*WORK TASK*: Lines from the one containing "[1200 Celsius To Fahrenheit] (126, 2138)" to the end of the data below are to be restated exactly, with both ends included and nothing else.

[Saved data entries]
[Start of section]

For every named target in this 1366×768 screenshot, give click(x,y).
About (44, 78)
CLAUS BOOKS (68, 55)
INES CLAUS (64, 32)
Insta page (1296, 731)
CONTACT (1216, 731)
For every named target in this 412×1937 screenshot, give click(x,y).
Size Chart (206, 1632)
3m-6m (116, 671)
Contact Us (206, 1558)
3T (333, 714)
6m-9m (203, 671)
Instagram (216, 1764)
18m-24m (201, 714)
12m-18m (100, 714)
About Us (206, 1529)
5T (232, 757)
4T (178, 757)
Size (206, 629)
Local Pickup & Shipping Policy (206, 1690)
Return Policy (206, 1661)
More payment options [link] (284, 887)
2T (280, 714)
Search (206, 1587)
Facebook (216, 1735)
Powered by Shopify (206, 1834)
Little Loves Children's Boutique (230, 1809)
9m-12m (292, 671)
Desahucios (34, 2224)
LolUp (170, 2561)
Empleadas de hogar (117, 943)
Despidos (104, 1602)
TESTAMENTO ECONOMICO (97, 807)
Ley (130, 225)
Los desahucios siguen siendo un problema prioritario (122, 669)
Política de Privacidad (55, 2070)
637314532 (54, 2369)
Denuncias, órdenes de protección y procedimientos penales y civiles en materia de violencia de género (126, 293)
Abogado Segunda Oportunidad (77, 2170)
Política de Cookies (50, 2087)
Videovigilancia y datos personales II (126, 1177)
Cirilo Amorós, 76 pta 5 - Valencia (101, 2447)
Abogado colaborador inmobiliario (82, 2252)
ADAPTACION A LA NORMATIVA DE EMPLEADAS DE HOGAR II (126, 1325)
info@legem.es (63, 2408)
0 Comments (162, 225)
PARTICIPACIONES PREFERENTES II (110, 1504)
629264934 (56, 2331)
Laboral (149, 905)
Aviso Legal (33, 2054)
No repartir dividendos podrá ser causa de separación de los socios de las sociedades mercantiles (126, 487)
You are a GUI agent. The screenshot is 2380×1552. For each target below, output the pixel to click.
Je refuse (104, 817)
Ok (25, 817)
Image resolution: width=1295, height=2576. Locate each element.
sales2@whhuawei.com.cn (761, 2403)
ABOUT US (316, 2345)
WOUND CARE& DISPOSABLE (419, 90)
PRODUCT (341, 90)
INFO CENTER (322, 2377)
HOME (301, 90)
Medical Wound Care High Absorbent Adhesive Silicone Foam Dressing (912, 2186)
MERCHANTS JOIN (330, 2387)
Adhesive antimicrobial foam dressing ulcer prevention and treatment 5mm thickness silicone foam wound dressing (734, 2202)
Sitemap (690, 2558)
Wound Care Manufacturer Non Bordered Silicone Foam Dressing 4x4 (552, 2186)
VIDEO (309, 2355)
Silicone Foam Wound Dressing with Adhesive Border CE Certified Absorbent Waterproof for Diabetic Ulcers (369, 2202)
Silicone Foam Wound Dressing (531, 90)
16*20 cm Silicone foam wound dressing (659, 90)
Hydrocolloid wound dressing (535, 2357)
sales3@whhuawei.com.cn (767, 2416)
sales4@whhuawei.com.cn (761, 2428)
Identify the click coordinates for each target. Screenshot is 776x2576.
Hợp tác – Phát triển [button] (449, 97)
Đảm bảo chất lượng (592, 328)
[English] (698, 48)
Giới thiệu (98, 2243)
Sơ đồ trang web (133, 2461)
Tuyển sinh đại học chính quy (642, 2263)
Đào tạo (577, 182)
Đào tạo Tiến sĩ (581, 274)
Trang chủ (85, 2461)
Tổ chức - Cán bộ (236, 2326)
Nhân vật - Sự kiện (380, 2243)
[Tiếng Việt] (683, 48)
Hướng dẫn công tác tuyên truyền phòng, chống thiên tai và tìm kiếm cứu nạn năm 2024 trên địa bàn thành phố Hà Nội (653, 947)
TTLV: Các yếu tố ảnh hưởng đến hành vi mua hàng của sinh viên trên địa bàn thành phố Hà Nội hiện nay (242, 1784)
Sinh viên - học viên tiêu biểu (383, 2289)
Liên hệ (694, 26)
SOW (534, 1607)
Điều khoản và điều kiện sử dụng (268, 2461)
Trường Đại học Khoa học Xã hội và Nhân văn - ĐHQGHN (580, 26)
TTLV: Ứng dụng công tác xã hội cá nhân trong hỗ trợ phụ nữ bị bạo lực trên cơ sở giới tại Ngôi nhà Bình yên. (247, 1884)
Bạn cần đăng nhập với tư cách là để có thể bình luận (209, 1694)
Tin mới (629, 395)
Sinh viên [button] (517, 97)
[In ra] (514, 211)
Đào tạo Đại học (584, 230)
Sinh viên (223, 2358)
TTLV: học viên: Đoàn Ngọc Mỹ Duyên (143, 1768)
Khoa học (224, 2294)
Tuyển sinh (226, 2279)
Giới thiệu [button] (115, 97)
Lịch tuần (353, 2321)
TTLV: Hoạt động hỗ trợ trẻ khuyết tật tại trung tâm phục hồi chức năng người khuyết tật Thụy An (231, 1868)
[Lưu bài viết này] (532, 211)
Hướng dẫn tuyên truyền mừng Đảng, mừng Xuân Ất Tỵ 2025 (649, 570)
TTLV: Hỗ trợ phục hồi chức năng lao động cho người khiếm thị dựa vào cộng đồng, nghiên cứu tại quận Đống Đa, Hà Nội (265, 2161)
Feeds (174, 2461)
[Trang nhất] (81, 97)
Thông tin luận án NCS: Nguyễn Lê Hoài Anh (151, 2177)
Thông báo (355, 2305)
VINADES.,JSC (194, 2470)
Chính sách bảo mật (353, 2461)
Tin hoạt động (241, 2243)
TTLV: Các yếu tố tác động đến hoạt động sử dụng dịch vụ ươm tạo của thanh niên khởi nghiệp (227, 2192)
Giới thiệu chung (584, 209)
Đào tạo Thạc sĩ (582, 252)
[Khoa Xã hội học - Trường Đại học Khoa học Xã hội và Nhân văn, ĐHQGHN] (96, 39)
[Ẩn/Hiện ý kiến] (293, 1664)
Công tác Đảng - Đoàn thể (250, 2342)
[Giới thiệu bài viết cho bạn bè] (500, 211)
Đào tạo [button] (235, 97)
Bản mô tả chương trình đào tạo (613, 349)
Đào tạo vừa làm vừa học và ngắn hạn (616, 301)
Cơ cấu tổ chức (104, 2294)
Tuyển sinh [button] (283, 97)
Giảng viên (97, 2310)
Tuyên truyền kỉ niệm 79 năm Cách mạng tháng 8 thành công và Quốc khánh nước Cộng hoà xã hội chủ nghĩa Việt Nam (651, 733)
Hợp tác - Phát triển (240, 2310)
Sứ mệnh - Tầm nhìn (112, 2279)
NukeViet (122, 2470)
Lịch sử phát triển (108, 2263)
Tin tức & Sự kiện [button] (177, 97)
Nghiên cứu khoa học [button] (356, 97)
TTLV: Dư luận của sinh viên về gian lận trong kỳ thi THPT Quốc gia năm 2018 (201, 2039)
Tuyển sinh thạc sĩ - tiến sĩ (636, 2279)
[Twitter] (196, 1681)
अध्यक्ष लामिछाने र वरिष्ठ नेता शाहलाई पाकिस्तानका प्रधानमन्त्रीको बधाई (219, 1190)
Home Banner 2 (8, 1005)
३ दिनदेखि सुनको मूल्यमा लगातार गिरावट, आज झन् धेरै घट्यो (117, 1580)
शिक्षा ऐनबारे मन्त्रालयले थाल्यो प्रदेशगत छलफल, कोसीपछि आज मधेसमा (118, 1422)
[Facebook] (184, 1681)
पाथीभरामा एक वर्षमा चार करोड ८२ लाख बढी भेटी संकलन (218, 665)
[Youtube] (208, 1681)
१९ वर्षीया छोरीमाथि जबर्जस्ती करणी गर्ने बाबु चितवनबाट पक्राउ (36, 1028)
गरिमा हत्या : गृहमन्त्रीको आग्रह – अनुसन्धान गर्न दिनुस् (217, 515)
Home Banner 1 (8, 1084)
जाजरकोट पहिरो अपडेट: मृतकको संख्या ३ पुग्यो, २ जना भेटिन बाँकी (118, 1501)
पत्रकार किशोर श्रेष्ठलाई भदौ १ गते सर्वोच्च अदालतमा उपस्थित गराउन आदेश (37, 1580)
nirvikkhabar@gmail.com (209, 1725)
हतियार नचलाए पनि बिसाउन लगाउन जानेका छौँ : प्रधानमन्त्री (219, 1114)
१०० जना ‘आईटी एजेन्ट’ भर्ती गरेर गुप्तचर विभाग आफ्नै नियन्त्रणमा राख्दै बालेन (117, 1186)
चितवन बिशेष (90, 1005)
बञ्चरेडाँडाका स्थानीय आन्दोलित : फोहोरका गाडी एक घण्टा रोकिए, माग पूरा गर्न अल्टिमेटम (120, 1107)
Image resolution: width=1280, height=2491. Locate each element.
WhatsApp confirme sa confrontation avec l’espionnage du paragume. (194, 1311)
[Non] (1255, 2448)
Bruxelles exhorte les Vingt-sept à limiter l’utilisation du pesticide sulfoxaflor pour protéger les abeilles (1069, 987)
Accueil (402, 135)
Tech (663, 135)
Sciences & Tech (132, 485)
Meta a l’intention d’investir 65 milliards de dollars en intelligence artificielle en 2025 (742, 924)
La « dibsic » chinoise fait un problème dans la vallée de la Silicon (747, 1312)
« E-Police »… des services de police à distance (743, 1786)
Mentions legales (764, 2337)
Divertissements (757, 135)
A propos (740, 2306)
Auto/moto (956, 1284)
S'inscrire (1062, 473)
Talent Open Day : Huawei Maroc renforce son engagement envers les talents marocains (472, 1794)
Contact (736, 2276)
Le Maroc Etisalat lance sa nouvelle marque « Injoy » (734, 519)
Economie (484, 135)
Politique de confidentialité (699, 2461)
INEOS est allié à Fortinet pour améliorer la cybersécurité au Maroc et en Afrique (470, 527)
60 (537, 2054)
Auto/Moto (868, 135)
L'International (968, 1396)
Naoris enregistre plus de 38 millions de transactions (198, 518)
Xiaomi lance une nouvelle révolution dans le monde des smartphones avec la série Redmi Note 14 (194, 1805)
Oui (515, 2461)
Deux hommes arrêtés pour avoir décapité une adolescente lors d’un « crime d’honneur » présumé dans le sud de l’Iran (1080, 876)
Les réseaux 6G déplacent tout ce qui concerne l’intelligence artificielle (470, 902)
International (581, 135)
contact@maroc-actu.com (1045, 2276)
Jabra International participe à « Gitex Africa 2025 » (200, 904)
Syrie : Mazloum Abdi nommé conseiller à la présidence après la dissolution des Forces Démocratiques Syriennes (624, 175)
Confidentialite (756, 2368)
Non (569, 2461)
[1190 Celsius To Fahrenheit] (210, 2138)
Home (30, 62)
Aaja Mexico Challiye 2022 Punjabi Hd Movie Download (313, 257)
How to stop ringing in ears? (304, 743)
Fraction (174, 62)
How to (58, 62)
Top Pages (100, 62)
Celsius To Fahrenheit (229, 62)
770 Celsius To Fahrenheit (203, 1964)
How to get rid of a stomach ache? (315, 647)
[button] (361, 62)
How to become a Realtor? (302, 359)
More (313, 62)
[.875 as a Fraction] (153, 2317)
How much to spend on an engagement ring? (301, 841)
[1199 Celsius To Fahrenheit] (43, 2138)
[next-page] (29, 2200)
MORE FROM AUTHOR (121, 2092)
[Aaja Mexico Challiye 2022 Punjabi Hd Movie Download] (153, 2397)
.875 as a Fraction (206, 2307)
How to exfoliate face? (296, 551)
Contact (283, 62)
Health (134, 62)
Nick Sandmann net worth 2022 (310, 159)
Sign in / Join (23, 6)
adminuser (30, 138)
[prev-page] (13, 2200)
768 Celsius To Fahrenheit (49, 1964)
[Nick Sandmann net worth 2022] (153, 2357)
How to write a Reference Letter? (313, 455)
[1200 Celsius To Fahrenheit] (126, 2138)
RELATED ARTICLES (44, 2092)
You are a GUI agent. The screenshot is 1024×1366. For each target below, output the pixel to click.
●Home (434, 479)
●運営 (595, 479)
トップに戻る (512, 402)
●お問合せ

[End of section]

*RESPONSE BELOW*:
[1200 Celsius To Fahrenheit] (126, 2138)
RELATED ARTICLES (44, 2092)
You are a GUI agent. The screenshot is 1024×1366. For each target below, output the pixel to click.
●Home (434, 479)
●運営 (595, 479)
トップに戻る (512, 402)
●お問合せ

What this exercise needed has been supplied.